This work relates to the field of Energy and Development studies and suggests the creation of a South American energy policy based on the extensive use of renewable resources and the pursuit of a broad energy integration as a way to break the energy insecurity that frequently characterizes the South American energy sector and to relieve, to some extent, the pressure on the environment, characterized, for example, by the construction of giant dams, deforestation for biofuels and polluted gas emissions coming from coal mining, gas and oil along with local economies destruction. Although South America does not suffer from a lack of resources, it is undeniable that in the region there is an energy security problem1. Blackouts, electrical constraints, faults in the transmission network, bottlenecks in distribution, pressure on the environment are part of the history of the unsteady South American development. Through the establishment of a normative speech sustained by a human security concept which proposes South American energy integration based on renewable energy, one seeks to overcome this type of problem.

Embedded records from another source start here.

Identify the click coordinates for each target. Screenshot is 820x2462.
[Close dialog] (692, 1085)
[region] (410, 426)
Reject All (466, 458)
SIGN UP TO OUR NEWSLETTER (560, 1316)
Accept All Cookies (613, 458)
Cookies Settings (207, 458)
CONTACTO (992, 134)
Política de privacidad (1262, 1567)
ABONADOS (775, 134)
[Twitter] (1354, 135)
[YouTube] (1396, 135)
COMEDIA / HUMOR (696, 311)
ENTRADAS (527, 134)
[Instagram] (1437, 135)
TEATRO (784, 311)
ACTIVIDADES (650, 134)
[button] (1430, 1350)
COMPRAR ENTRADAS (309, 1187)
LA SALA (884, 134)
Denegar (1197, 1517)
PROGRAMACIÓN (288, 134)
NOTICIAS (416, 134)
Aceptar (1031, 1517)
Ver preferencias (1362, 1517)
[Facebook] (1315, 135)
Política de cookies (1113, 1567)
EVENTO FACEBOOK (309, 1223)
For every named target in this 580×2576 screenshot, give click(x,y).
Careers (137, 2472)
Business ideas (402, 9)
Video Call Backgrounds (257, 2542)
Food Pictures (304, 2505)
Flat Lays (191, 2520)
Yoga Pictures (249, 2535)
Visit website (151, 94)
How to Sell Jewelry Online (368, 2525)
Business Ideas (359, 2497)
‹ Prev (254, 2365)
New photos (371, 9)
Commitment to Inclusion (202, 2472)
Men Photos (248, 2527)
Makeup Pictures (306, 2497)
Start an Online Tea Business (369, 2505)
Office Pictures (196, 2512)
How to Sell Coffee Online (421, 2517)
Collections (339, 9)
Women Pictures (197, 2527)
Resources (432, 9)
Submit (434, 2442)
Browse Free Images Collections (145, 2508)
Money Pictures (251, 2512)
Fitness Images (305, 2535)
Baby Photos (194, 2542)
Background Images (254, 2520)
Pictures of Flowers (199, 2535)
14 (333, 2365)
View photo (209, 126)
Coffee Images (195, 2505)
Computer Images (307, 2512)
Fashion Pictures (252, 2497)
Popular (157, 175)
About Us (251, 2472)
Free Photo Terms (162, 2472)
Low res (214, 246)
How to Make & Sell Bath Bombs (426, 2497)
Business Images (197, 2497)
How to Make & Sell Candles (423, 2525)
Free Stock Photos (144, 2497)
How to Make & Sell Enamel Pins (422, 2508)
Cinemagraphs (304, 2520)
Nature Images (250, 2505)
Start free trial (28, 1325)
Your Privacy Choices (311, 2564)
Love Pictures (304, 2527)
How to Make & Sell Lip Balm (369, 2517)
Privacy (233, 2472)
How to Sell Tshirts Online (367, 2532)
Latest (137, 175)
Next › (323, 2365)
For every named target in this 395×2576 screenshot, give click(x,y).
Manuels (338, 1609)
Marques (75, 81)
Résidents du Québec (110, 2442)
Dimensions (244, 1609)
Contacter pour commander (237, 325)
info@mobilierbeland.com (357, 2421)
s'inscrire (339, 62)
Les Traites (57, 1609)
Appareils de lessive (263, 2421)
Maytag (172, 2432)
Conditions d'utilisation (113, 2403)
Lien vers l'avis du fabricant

The argument is based on the notion that the reaching of a safe level of power supply is not only essential to the national economy of the States, but also for the human development and security. The advantages of an integrated regional energy system and the broad use of renewable energy bring energy security to South America so that human security is not only respected, but improved.
When the use of natural resources is analyzed throughout history, especially since the Industrial Revolution, it becomes clear how society has become dependent on exosomatic energy and how the capitalist way of production accelerated and distorted
There is an overwhelming incompatibility between the current growth and development model and nature’s ability to replenish its resources3. Although this model, since the Industrial Revolution, has been producing some progress for some people, and that it could still produce wealth (regardless of who is the addressee of this wealth) for another fifty years as it is speculated; it is known that in the long term it will become impossible to bear the economic and social costs of this development model, which is based on huge levels of energy consumption, threatening the human existence on Earth.
Therefore, development must be understood not only as the expansion of material conditions, but it should also take into account other aspects, such as environmental protection, social cohesion, preserving cultural diversity, gender equality and expansion of human capabilities4.
If development must be understood this way, then, energy plays a key role, both for national and human development. For development to occur, access to energy must be guaranteed. This relationship brings with it the energy security problem in itself. Energy security, in this sense, is an indispensable and fixed prerequisite for the development. There is no development without energy.
In order to work on these issues, the paper is structured as follows: in a first topic, brief remarks about the notion of human security and its relationship with the idea of energy security are presented. The second topic discusses the reasons why it is believed that an integration policy based on renewable energy in South America should be taken into effect. The third topic examines concrete actions in the context not only of MERCOSUR, but also along with two international organizations and an international forum which think of solutions for energy integration in South America: CIER, OLADE and IIRSA, as well as it brings a survey of what already exists in terms of energy exchange. Finally, the work draws its conclusions.
It is worth to note that the article does not intend to exhaust the topic or present a final solution to the South American energy problem, as it is truly complex and dynamic. By studying the energy issue, one is faced with a theme, which besides being politicized, it touches many fields of knowledge, so the purpose of the work is no other than to merely bring the arguments to the academic arena in order for them to be analyzed, criticized and revised.